Repeat the entries exactly as they are written.

::::::

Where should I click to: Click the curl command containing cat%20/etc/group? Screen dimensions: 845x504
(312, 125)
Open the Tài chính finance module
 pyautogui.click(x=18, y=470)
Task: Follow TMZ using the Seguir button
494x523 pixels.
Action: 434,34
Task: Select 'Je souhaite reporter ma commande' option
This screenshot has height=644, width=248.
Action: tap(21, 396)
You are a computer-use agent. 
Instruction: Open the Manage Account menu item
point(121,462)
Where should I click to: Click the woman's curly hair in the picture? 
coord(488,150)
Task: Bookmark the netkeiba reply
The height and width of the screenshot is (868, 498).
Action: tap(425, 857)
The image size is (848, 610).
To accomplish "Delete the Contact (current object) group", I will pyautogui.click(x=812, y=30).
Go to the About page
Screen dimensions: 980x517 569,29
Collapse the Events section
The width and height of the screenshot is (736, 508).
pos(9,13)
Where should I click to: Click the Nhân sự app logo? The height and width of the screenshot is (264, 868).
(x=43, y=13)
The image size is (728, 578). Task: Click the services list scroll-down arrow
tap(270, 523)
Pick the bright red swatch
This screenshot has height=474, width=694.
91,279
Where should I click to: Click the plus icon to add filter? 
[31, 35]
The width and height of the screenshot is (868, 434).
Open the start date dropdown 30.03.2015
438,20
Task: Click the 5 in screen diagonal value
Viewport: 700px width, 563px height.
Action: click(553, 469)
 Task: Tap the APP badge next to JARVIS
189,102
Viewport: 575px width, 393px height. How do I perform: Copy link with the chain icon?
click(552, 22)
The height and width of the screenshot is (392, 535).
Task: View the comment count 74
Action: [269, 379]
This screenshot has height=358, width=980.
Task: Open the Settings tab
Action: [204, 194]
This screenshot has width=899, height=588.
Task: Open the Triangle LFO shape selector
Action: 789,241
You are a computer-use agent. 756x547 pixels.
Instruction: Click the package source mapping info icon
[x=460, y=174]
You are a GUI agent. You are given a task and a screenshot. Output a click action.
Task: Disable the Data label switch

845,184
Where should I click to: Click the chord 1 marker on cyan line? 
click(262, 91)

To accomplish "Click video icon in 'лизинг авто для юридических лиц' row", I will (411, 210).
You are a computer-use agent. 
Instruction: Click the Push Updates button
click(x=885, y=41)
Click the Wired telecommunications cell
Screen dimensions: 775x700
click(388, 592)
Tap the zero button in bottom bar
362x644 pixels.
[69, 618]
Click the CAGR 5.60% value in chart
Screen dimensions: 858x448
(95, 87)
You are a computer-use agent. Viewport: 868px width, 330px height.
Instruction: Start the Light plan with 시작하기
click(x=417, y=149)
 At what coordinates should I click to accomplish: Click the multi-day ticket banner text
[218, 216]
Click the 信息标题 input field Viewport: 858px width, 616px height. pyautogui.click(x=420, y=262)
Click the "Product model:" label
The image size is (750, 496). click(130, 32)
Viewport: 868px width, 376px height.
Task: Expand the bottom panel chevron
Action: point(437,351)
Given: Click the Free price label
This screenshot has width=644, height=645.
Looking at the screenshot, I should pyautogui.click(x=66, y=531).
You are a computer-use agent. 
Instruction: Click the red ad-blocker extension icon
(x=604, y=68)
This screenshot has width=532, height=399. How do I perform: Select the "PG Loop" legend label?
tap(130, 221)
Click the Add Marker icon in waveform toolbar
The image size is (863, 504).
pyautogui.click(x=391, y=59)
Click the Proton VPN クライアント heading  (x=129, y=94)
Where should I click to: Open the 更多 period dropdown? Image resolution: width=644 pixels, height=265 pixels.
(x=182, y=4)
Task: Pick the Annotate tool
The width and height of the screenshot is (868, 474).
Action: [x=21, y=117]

::::::

• Solved problem
Where should I click to: Click the curl command containing cat%20/etc/group? Screen dimensions: 845x504
(312, 125)
Open the Tài chính finance module
 pyautogui.click(x=18, y=470)
Task: Follow TMZ using the Seguir button
494x523 pixels.
Action: 434,34
Task: Select 'Je souhaite reporter ma commande' option
This screenshot has height=644, width=248.
Action: tap(21, 396)
You are a computer-use agent. 
Instruction: Open the Manage Account menu item
point(121,462)
Where should I click to: Click the woman's curly hair in the picture? 
coord(488,150)
Task: Bookmark the netkeiba reply
The height and width of the screenshot is (868, 498).
Action: tap(425, 857)
The image size is (848, 610).
To accomplish "Delete the Contact (current object) group", I will pyautogui.click(x=812, y=30).
Go to the About page
Screen dimensions: 980x517 569,29
Collapse the Events section
The width and height of the screenshot is (736, 508).
pos(9,13)
Where should I click to: Click the Nhân sự app logo? The height and width of the screenshot is (264, 868).
(x=43, y=13)
The image size is (728, 578). Task: Click the services list scroll-down arrow
tap(270, 523)
Pick the bright red swatch
This screenshot has height=474, width=694.
91,279
Where should I click to: Click the plus icon to add filter? 
[31, 35]
The width and height of the screenshot is (868, 434).
Open the start date dropdown 30.03.2015
438,20
Task: Click the 5 in screen diagonal value
Viewport: 700px width, 563px height.
Action: click(553, 469)
 Task: Tap the APP badge next to JARVIS
189,102
Viewport: 575px width, 393px height. How do I perform: Copy link with the chain icon?
click(552, 22)
The height and width of the screenshot is (392, 535).
Task: View the comment count 74
Action: [269, 379]
This screenshot has height=358, width=980.
Task: Open the Settings tab
Action: [204, 194]
This screenshot has width=899, height=588.
Task: Open the Triangle LFO shape selector
Action: 789,241
You are a computer-use agent. 756x547 pixels.
Instruction: Click the package source mapping info icon
[x=460, y=174]
You are a GUI agent. You are given a task and a screenshot. Output a click action.
Task: Disable the Data label switch

845,184
Where should I click to: Click the chord 1 marker on cyan line? 
click(262, 91)

To accomplish "Click video icon in 'лизинг авто для юридических лиц' row", I will (411, 210).
You are a computer-use agent. 
Instruction: Click the Push Updates button
click(x=885, y=41)
Click the Wired telecommunications cell
Screen dimensions: 775x700
click(388, 592)
Tap the zero button in bottom bar
362x644 pixels.
[69, 618]
Click the CAGR 5.60% value in chart
Screen dimensions: 858x448
(95, 87)
You are a computer-use agent. Viewport: 868px width, 330px height.
Instruction: Start the Light plan with 시작하기
click(x=417, y=149)
 At what coordinates should I click to accomplish: Click the multi-day ticket banner text
[218, 216]
Click the 信息标题 input field Viewport: 858px width, 616px height. pyautogui.click(x=420, y=262)
Click the "Product model:" label
The image size is (750, 496). click(130, 32)
Viewport: 868px width, 376px height.
Task: Expand the bottom panel chevron
Action: point(437,351)
Given: Click the Free price label
This screenshot has width=644, height=645.
Looking at the screenshot, I should pyautogui.click(x=66, y=531).
You are a computer-use agent. 
Instruction: Click the red ad-blocker extension icon
(x=604, y=68)
This screenshot has width=532, height=399. How do I perform: Select the "PG Loop" legend label?
tap(130, 221)
Click the Add Marker icon in waveform toolbar
The image size is (863, 504).
pyautogui.click(x=391, y=59)
Click the Proton VPN クライアント heading  (x=129, y=94)
Where should I click to: Open the 更多 period dropdown? Image resolution: width=644 pixels, height=265 pixels.
(x=182, y=4)
Task: Pick the Annotate tool
The width and height of the screenshot is (868, 474).
Action: [x=21, y=117]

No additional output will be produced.